Finissons cette section anime par une musique qui me tient assez à coeur, malgré son évident côté provocateur: Das Engelandlied, un des génériques de fin de la série d’OAV Hellsing. Oui, ne le répétez à personne, mais il semble que j’écoute secrètement des chants nazis dans ma voiture. Mais, sans doute en parallèle à la vidéo qui accompagne cette musique (qui se veut totalement second degré bien sûr), elle dégage un charme certain – la langue allemande n’y étant tout simplement pas étrangère, sa sonorité si particulière me fascine totalement.

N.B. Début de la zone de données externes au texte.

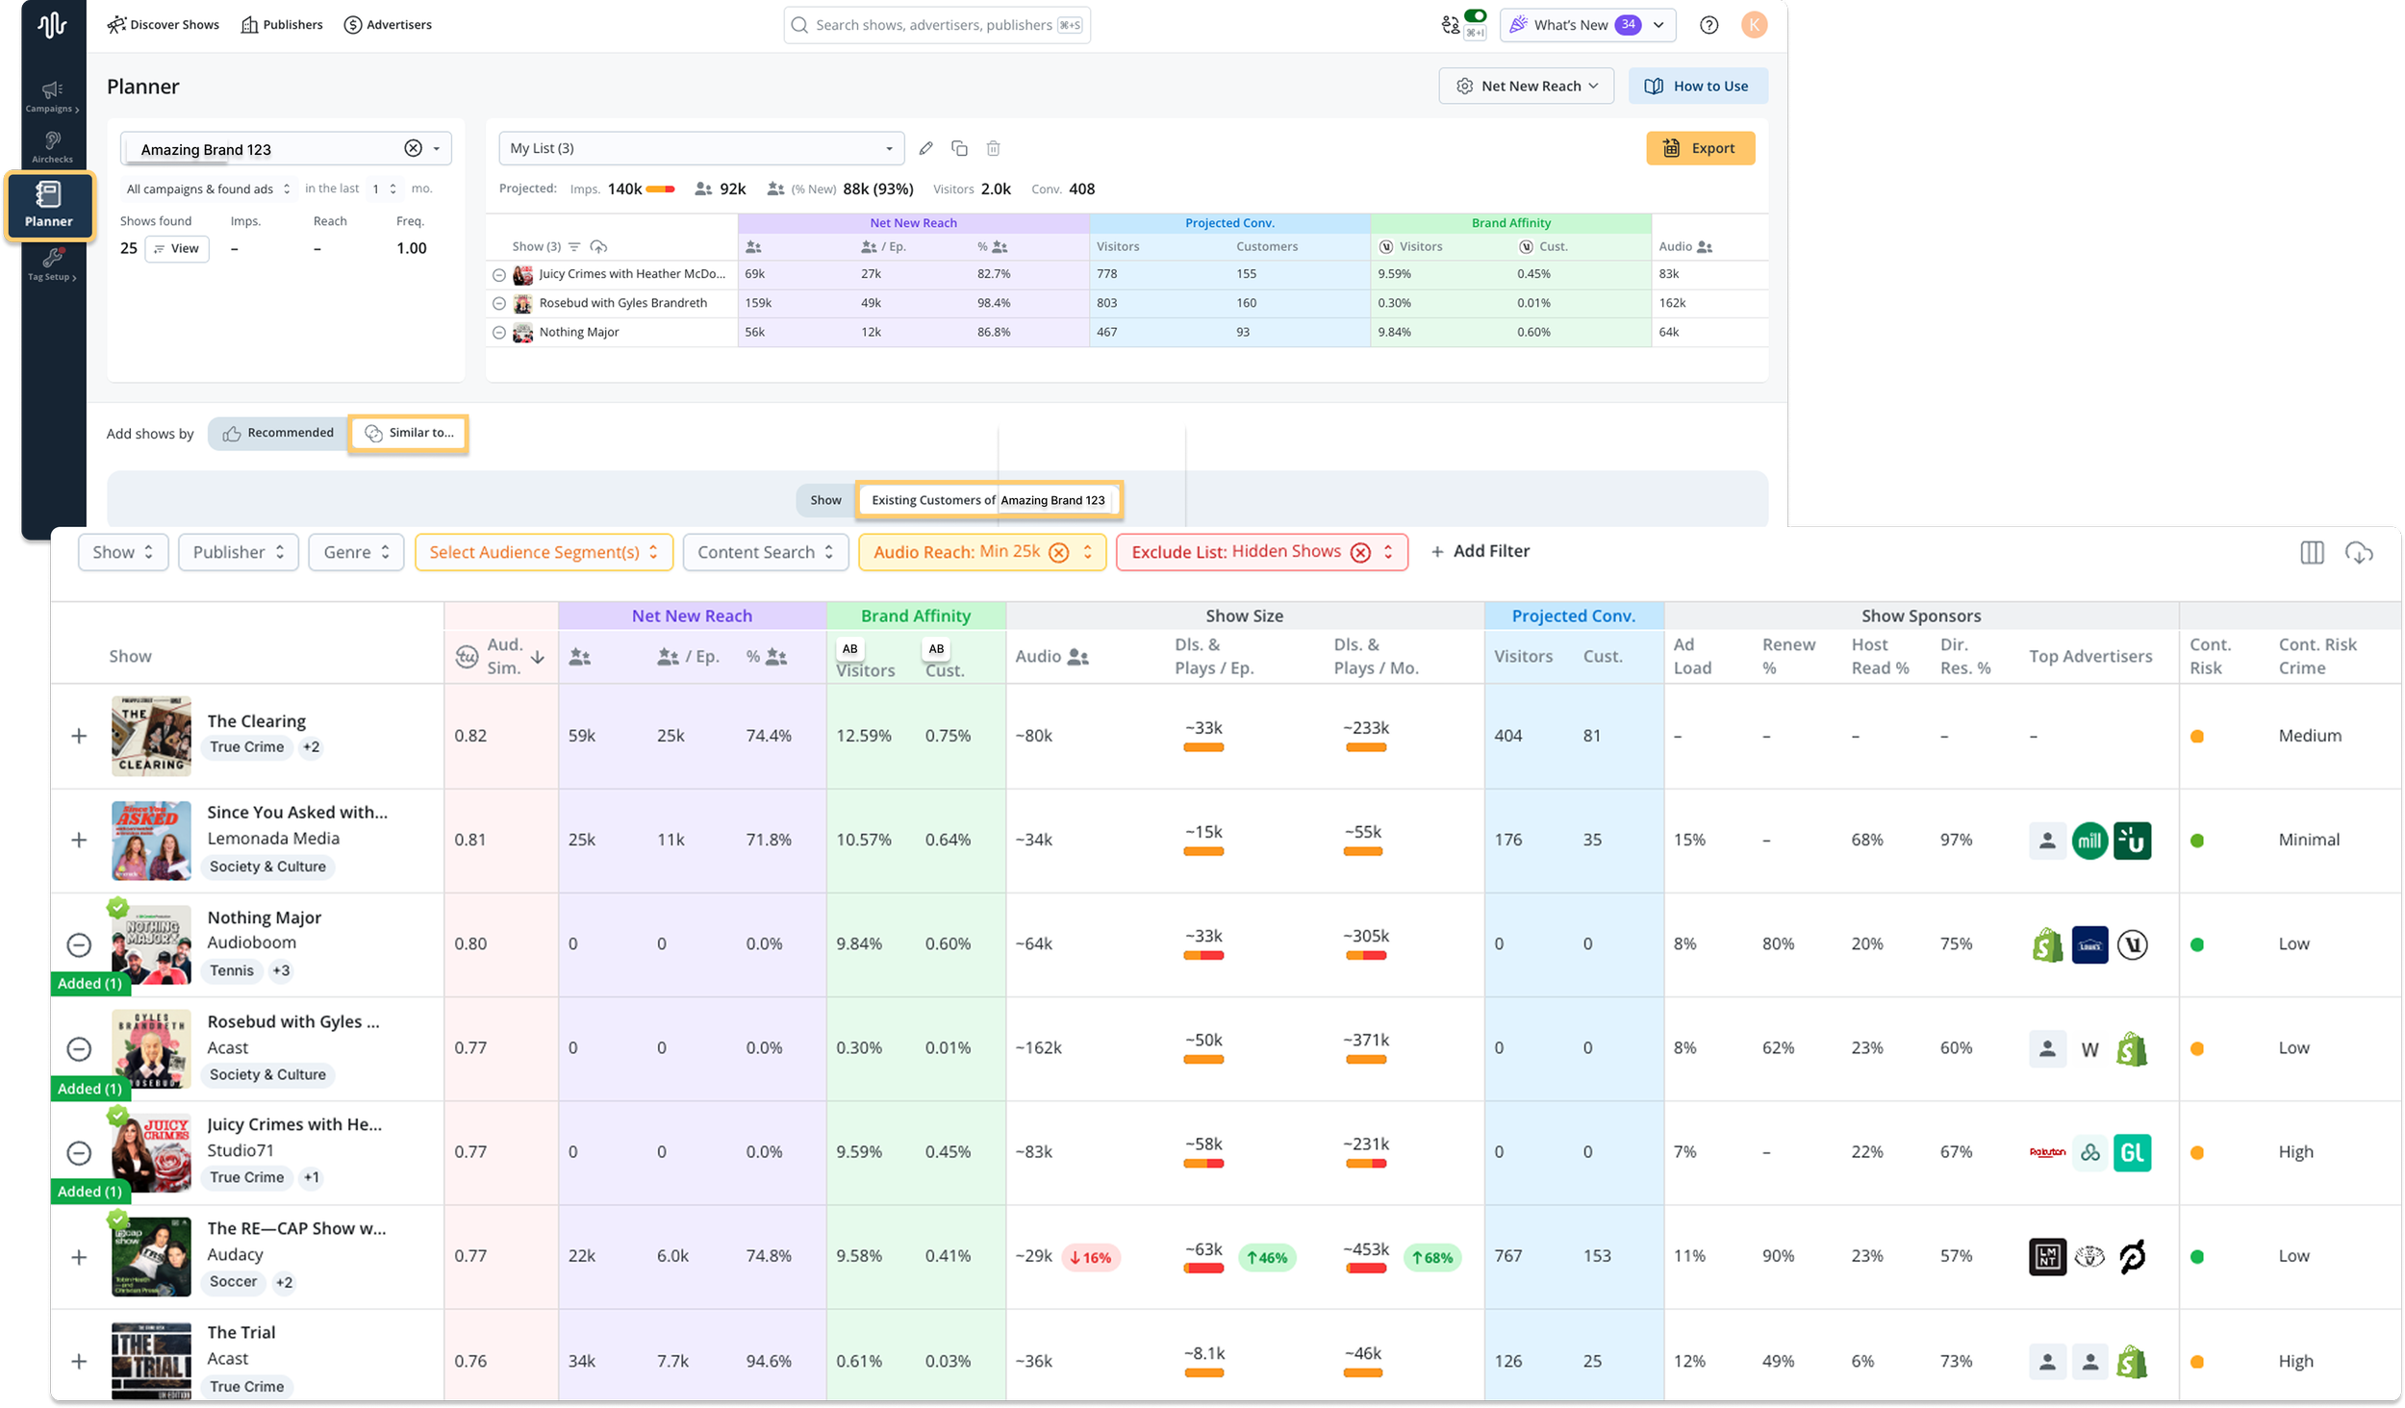Screen dimensions: 2405x1408
Task: Toggle the green switch near What's New
Action: (1475, 16)
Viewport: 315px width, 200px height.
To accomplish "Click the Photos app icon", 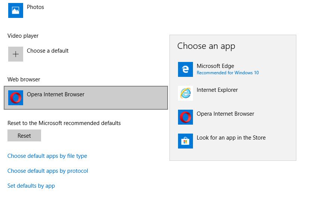I will [x=16, y=10].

Un peu d’humain dans tout ça ? Qu’à cela ne tienne: au vu de la route que je fais parfois, il me semble tout indiqué que la joie et la bonne humeur communicative (et la qualité sonore en déca de certains, en parlant de communication #taclegratuit ) de certaines émissions du site Badgeek conviennent totalement à une rentrée tranquillou en fin de semaine, sur les autoroutes parfois un brin déserte. C’est surtout les émissions Ca Va Trancher et Erikadi qui ont capté mon attention et qui ont définitivement gagné un auditeur régulier de plus. Même en retirant le facteur « ya des keupins qui y participent, trop cool de les entendre », ce sont deux excellentes émissions, qui se complètent assez bien (Débat, coup de coeur, décorticage de l’actu, chronique en free-style et j’en passe), jamais lassantes, misogynes et indécentes; ils tiennent toujours autant sur la durée (et ce n’est pas donné à tout le monde) et le tout servit par une équipe efficace, qui te fout une banane monstre, tellement les vannes et les jeux de mot vaseux s’enchaînent à un rythme assez fou – sans jamais être lourd. Et Emmanuel – Fuckin’ – Bonami est passé chez eux, et rien que pour ça: respect, j’en avais presque la larme à l’œil tellement ça m’a fait plaisir de le réentendre. Et je sais que je ne suis pas le seul.

Dans tous les cas, de quoi finir (ou recommencer) une semaine avec le sourire.